Yumurtadan yeni çıkmış civcivler önce uzmanlarca inceleniyor sonra cinsiyetine göre ayrılıyor. Tavuk olanlar büyütülecekleri yerlere, horoz olanlarsa bir döner banda konuluyorlar. Döner bandın sonu ya dev bir kıyma makinasının ağzı oluyor ya da gaz ile civcivlerin öldürüleceği bölümün kapağı...İlaç, özel yem, verilse bile göğüs eti asla bir tavuk kadar gelişmeyen horozları büyütmeyi ekonomik olarak değerli bulmayan sanayii tarzı tavukçuluğun geldiği nokta bu.
Dünya genelinde her sene yaklaşık 2,5 milyar erkek civciv bu şekilde öldürülüyor. Onlardan geriye kalanlar ya hayvanat bahçelerinde yırtıcı kuşlara yem oluyor ya da hayvan yemine karıştırılıyor...
***
Bu bilgiyi kiminle paylaşsam “Aaa, ne vahşet diyor.” Peki erkek civcivler için gerçekten üzülebilen insanlar, Suriye ya da Mısır’daki çocuklar, kadınlar, yaşlılar söz konusu olduğunda neden bambaşka ve “Bize ne” haline bürünüyorlar. Sebebini söyleyeyim, hayata AK Parti karşıtlığı üzerinden bakmanın kaçınılmaz bir sonucu bu. İnsan çocukların öldürülmesine ya karşıdır ya da değildir.AK Parti’ye karşısın diye katliamları görmezden geliyorsan,çocukların öldürülmesine karşı değilsin demektir.
***
“Bize ne Suriye’den, Mısır’dan...” Kaç kere okuduk bu cümleyi köşelerde. O köşelerin basıldığı gazetelerin birinci sayfalarında Yemen’de kendisinden 40 yaş büyük bir adamla evlendirildiği ve öldüğü söylenen 8 yaşındaki kızın haberi vardı.
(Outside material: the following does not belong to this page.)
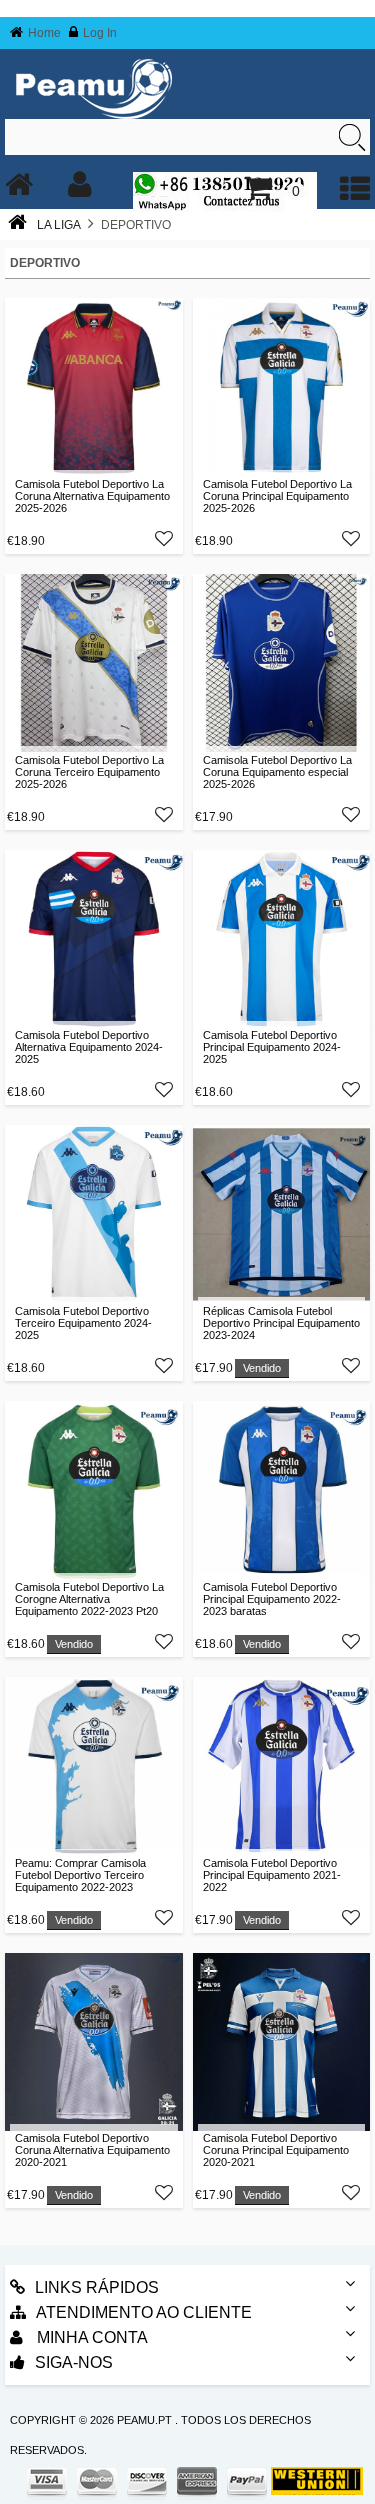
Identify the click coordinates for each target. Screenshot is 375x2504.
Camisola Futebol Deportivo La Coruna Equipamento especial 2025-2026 (277, 772)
Kimse onlara “Bırakın Yemen’i, Türkiye’deki çocuk gelinlerle ilgilenin” demedi.Zaten bunu dememek lazım...Doğru olan vahşete, yanlışa dünyanın neresinde olursa olsun karşı çıkabilmektir. Bazen karşı çıkıp,bazen karşı çıkmamak,bazen görmek,bazen başka siyasi kaygılardan dolayı görmezden gelmek yakışmaz insan olana.
***
Türk medyasının bir bölümü Suriye ve Mısır konusuna insanlık penceresinden değil AK Parti karşıtlığı penceresinden baktılar.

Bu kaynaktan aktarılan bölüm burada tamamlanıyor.